### [YOUR ASSIGNMENT]
If pictures appear among the lines below, leave them out while you return exactly the lines from the one with "Click the 'G = Conto' line" through the one with "The image size is (1024, 555).".

### [DATASET ENTRIES]
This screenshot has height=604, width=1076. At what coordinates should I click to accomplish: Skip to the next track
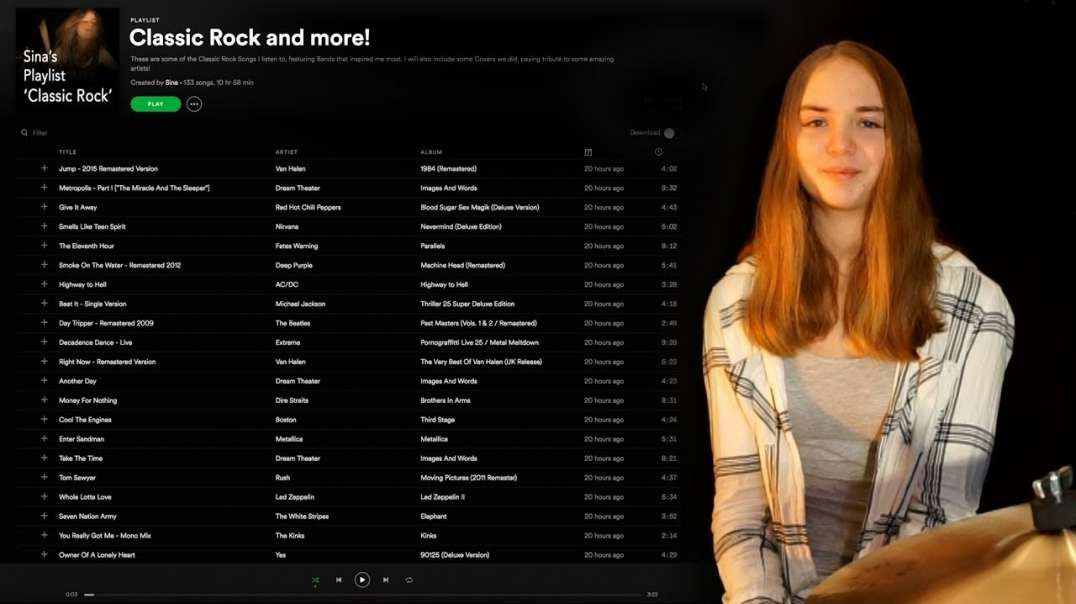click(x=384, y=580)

---

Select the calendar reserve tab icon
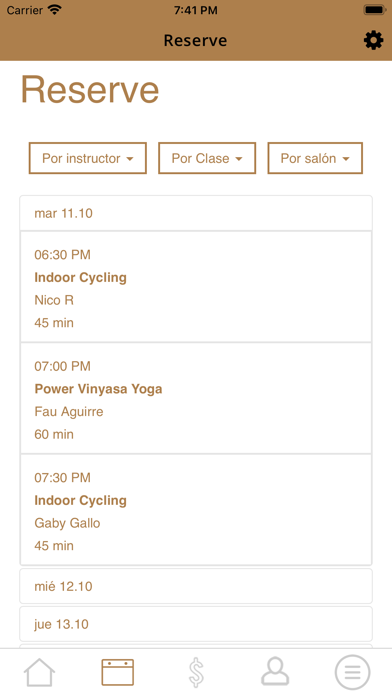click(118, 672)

* * *

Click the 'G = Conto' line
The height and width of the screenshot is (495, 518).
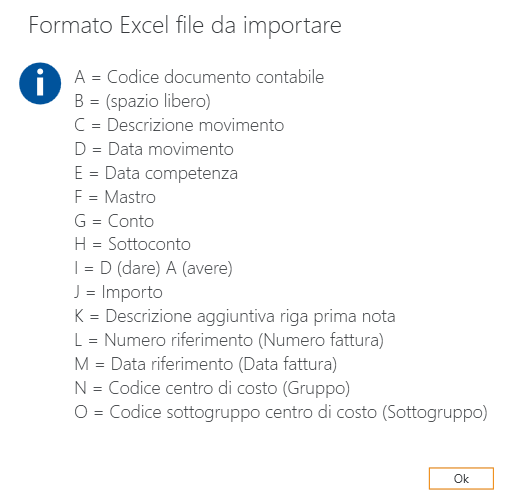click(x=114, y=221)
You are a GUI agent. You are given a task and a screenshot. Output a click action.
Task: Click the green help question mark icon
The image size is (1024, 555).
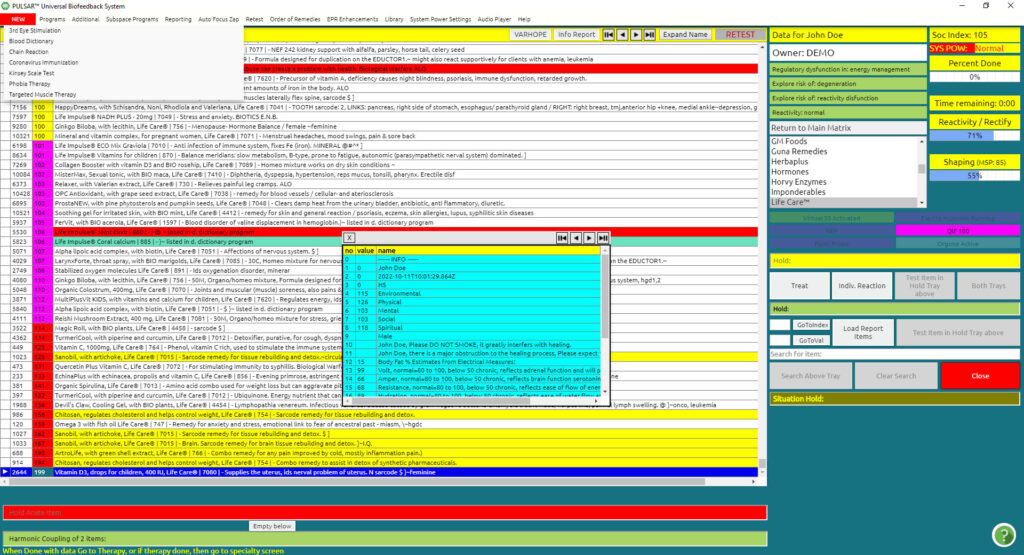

### [RESPONSE TO THIS EXERCISE]
Click the 'G = Conto' line
The height and width of the screenshot is (495, 518).
click(x=114, y=221)
You are a GUI agent. You are given a task and a screenshot. Output a click action.
Task: Click the green help question mark icon
The image size is (1024, 555).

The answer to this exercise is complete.